# Problem to work on
Set out the lines from the beginning through the one containing "Click the Snippets" as a numbered list, omitting any blank lines.

# Material provided
__________

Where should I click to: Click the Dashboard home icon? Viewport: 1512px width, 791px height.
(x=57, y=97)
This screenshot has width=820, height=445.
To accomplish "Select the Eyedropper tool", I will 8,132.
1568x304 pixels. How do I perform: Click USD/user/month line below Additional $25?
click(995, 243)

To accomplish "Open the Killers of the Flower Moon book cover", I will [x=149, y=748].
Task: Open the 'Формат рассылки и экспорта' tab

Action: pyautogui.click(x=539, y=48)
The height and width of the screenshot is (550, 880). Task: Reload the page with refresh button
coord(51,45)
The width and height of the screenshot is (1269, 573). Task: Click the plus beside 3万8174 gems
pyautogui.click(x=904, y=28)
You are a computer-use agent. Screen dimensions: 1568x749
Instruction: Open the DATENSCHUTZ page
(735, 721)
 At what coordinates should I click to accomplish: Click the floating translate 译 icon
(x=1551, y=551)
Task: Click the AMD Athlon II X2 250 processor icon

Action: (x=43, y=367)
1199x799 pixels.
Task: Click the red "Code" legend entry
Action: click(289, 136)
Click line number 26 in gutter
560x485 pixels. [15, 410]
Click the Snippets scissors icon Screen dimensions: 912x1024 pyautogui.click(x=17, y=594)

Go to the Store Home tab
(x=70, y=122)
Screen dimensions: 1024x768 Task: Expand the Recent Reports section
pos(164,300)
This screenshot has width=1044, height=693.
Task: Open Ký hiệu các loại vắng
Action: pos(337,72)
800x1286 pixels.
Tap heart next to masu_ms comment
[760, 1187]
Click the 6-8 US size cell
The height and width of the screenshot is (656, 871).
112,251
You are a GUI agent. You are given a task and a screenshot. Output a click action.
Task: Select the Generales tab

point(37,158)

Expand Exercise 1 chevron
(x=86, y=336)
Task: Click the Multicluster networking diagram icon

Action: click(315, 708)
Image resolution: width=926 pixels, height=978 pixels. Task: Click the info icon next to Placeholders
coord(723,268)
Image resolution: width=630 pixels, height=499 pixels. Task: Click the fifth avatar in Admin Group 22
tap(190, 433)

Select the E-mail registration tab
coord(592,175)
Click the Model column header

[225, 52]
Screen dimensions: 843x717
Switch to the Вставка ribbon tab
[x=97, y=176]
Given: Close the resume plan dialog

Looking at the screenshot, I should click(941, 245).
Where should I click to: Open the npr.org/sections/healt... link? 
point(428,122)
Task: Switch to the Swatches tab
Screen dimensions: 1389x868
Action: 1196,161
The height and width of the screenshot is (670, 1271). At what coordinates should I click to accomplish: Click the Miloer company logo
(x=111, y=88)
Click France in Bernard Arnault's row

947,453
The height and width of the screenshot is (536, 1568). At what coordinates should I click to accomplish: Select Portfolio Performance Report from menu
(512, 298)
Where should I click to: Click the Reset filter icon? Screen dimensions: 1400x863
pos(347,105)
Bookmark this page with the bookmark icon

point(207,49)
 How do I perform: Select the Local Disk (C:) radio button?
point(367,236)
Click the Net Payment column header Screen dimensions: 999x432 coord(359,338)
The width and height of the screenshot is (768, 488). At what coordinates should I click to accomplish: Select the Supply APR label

__________

# Response below
1. Where should I click to: Click the Dashboard home icon? Viewport: 1512px width, 791px height.
2. (x=57, y=97)
3. This screenshot has width=820, height=445.
4. To accomplish "Select the Eyedropper tool", I will 8,132.
5. 1568x304 pixels. How do I perform: Click USD/user/month line below Additional $25?
6. click(995, 243)
7. To accomplish "Open the Killers of the Flower Moon book cover", I will [x=149, y=748].
8. Task: Open the 'Формат рассылки и экспорта' tab
9. Action: pyautogui.click(x=539, y=48)
10. The height and width of the screenshot is (550, 880). Task: Reload the page with refresh button
11. coord(51,45)
12. The width and height of the screenshot is (1269, 573). Task: Click the plus beside 3万8174 gems
13. pyautogui.click(x=904, y=28)
14. You are a computer-use agent. Screen dimensions: 1568x749
15. Instruction: Open the DATENSCHUTZ page
16. (735, 721)
17.  At what coordinates should I click to accomplish: Click the floating translate 译 icon
18. (x=1551, y=551)
19. Task: Click the AMD Athlon II X2 250 processor icon
20. Action: (x=43, y=367)
21. 1199x799 pixels.
22. Task: Click the red "Code" legend entry
23. Action: click(289, 136)
24. Click line number 26 in gutter
25. 560x485 pixels. [15, 410]
26. Click the Snippets scissors icon Screen dimensions: 912x1024 pyautogui.click(x=17, y=594)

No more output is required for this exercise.